====== Selection ======

Defying easy definition, Seventh Avenue garden in Los Angeles – a collaboration between artist David Horvitz and landscape architecture practice TERREMOTO – is a strange and beautiful assemblage of stories and memories. It is, as David Horvitz suggests, a design that is constantly ‘un-designing itself.’ Formerly a vacant block, it is now a garden, which is to say it is a space that speaks to questions of access and ownership, intention and connection, ecology and being-ness.

The garden is the result of many hands, including TERREMOTO staff members, carpenters, builders, friends, artists and their children. ‘It was also made by fungi, earthworms, crows, skunks, the sun, the moon, water, time and the universe’, says David Godshall, principal at TERREMOTO.  ‘We tried to avoid drawing a plan, because a plan belies human dominion over the land (which we question). Instead we did sketches, but mostly figured it out with each other onsite. It was designed with intuition, emotion, open hearts and minds. The process was to avoid process and to enjoy the drifty nature of the thing.’ 

Illustrative of conversations on the edge of what a garden is and can be, Seventh Avenue garden provokes more questions than answers. What do gardens that speak not of control but connection look like? What does beauty mean? What does the land want? Who engages, who owns? Why, how?   

Below are two statements regarding the garden by David Horvitz and David Godshall. Artist and landscape architect. Bit players in a dance of form and emptiness, making and unmaking.

D. Horvitz statement:

A lot remained vacant next to my studio where a house had burned down. The property owner gave his permission to build a garden knowing that it could be developed or sold in the future. With the landscape architects TERREMOTO we began thinking. First, piles of concrete and rubble and rebar from the demolished buildings of Los Angeles County Museum of Art. A kind of Zen stone garden from the detritus of the city.

====== Data segment ======

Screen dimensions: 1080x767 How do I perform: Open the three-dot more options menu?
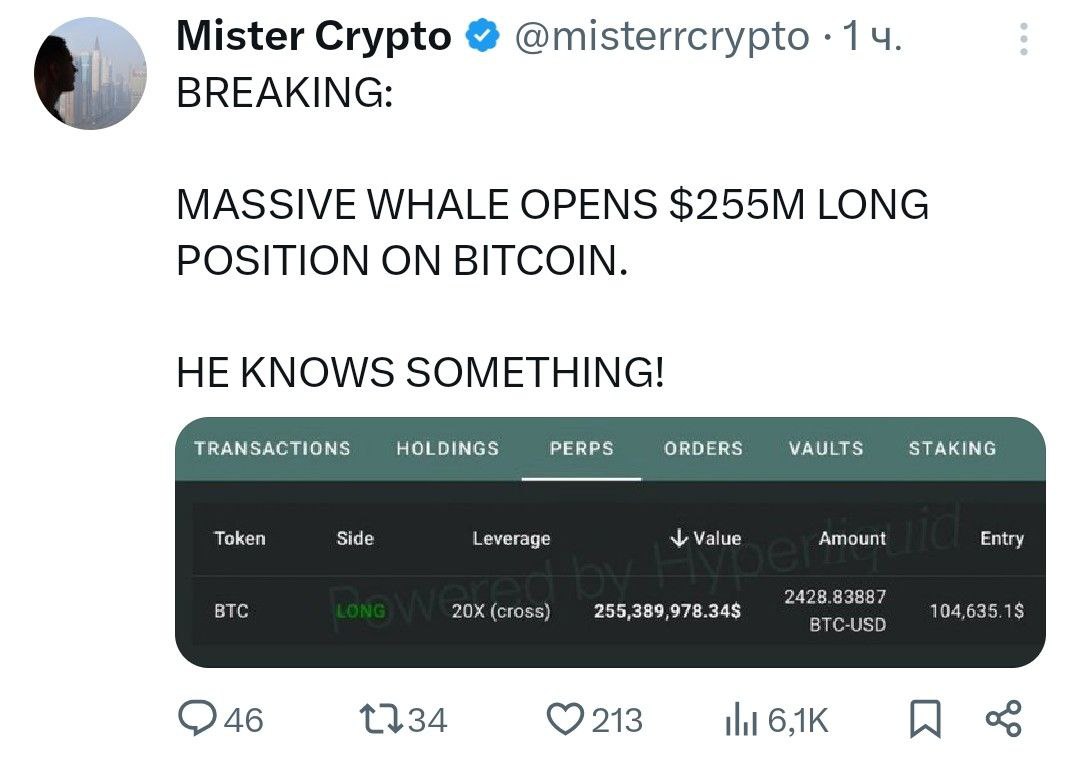pos(1024,39)
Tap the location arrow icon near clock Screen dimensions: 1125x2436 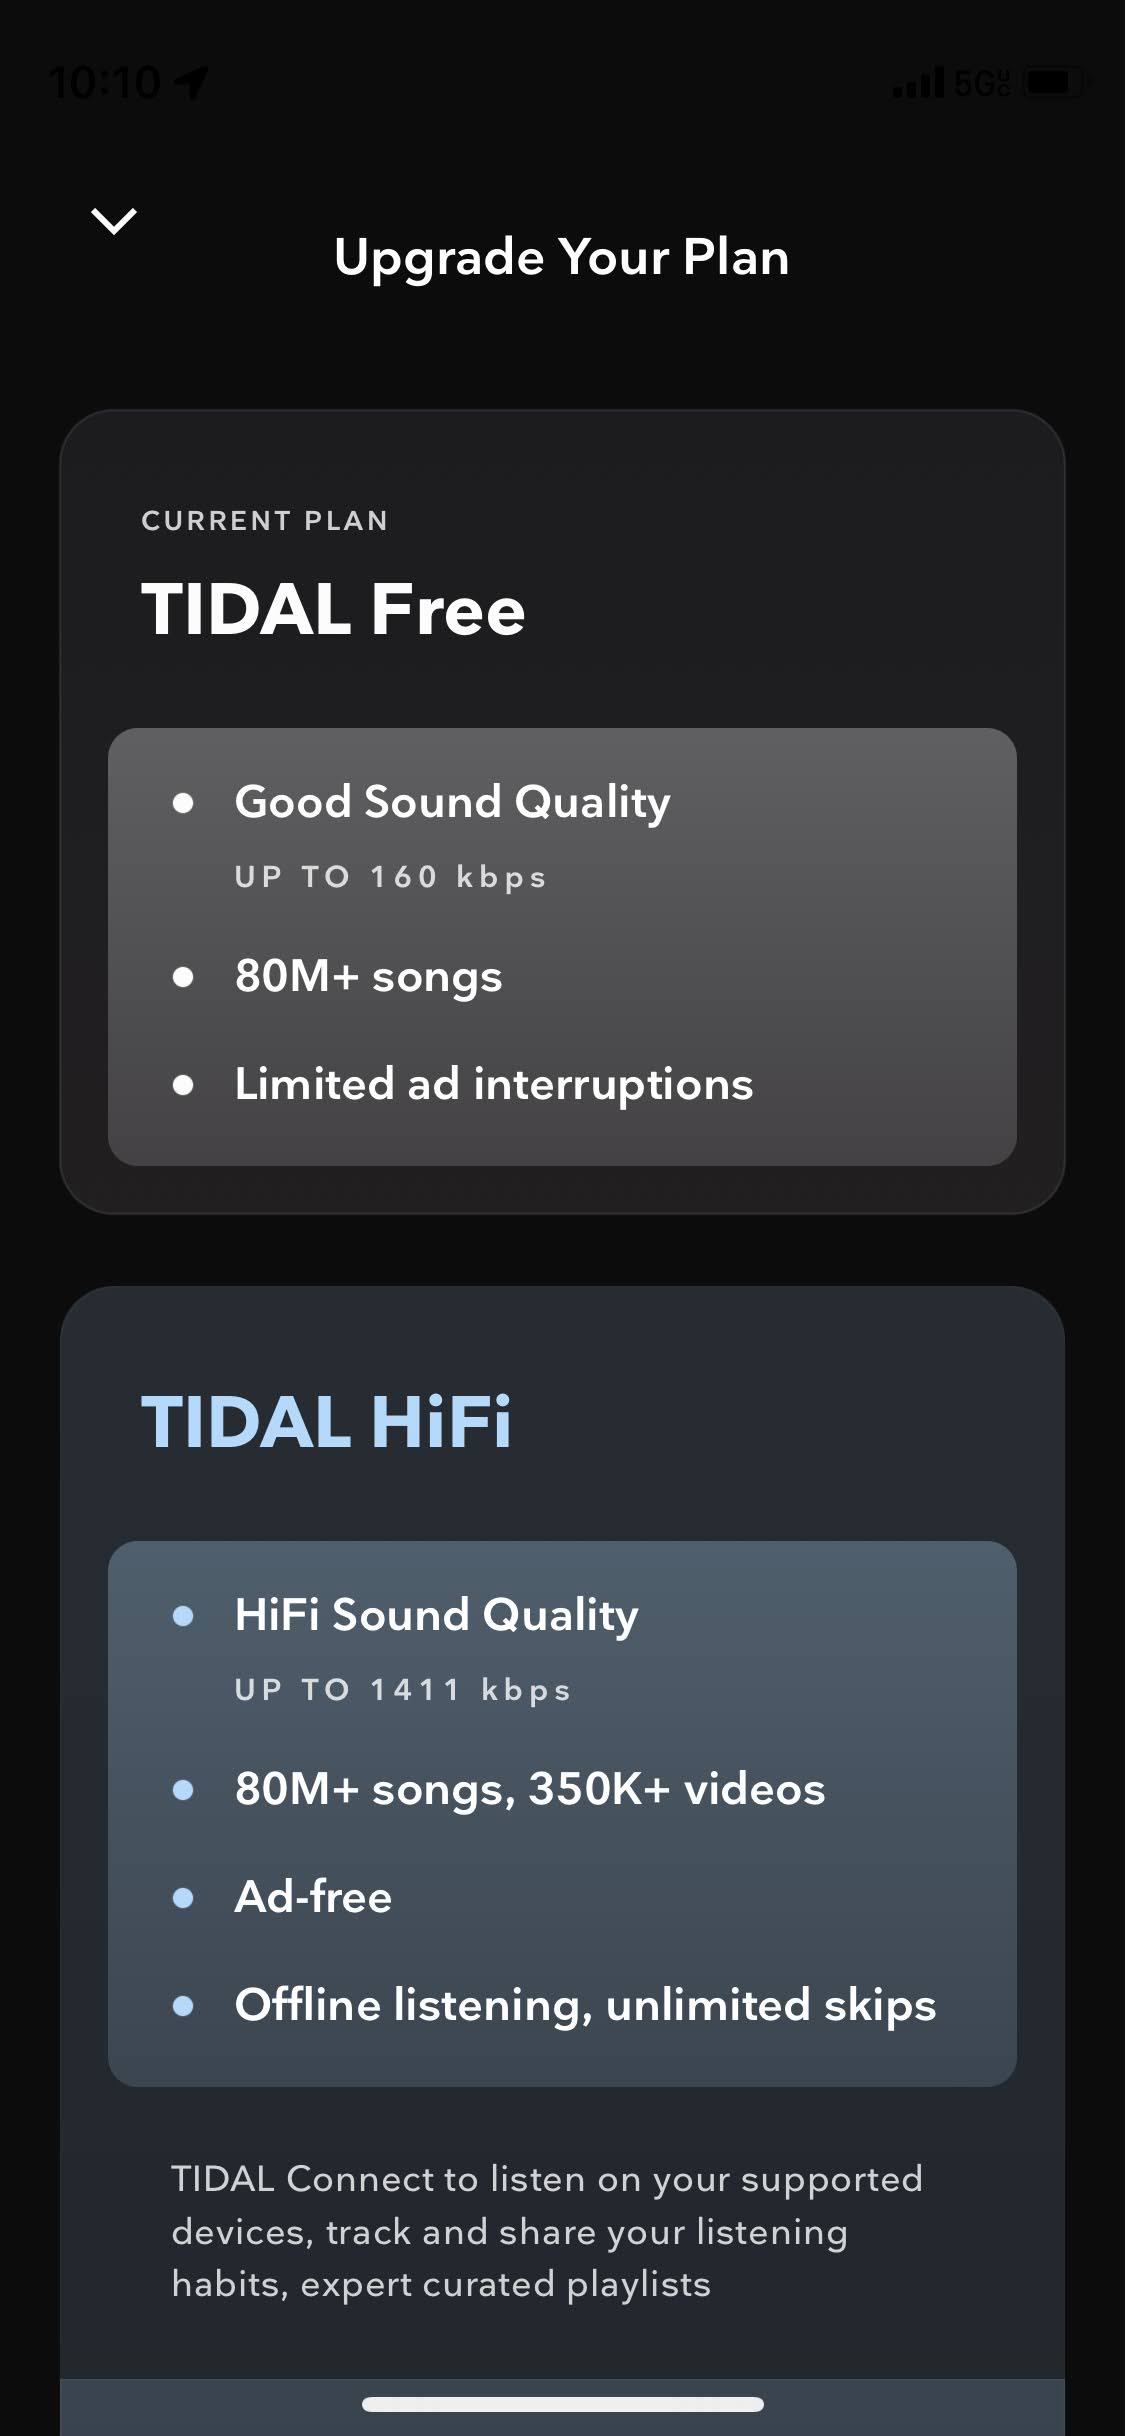point(192,83)

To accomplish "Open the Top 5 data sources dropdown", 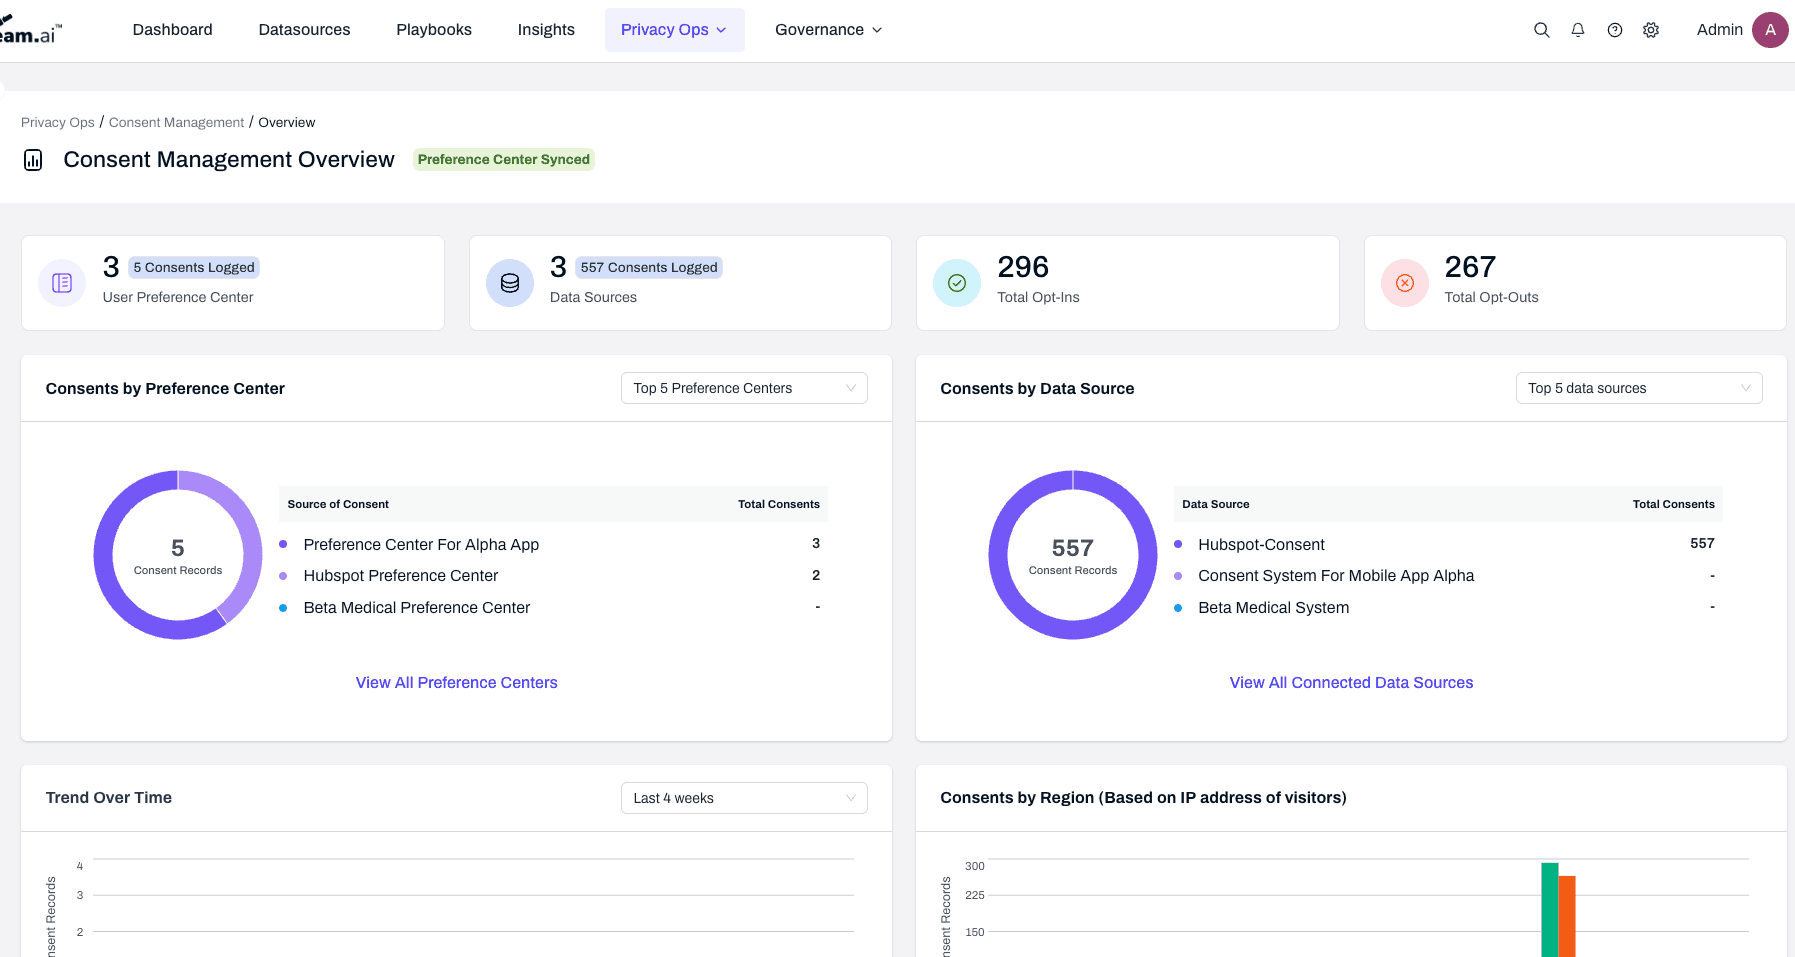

======

◆ Prompt
Please answer these about the Seventh Avenue garden text:
1. Who is the principal at TERREMOTO?
2. What did the makers do instead of drawing a plan?
3. What happened to the house that once stood on the lot?

◆ Result below
1. David Godshall.
2. They made sketches but mostly worked it out with each other onsite.
3. It burned down.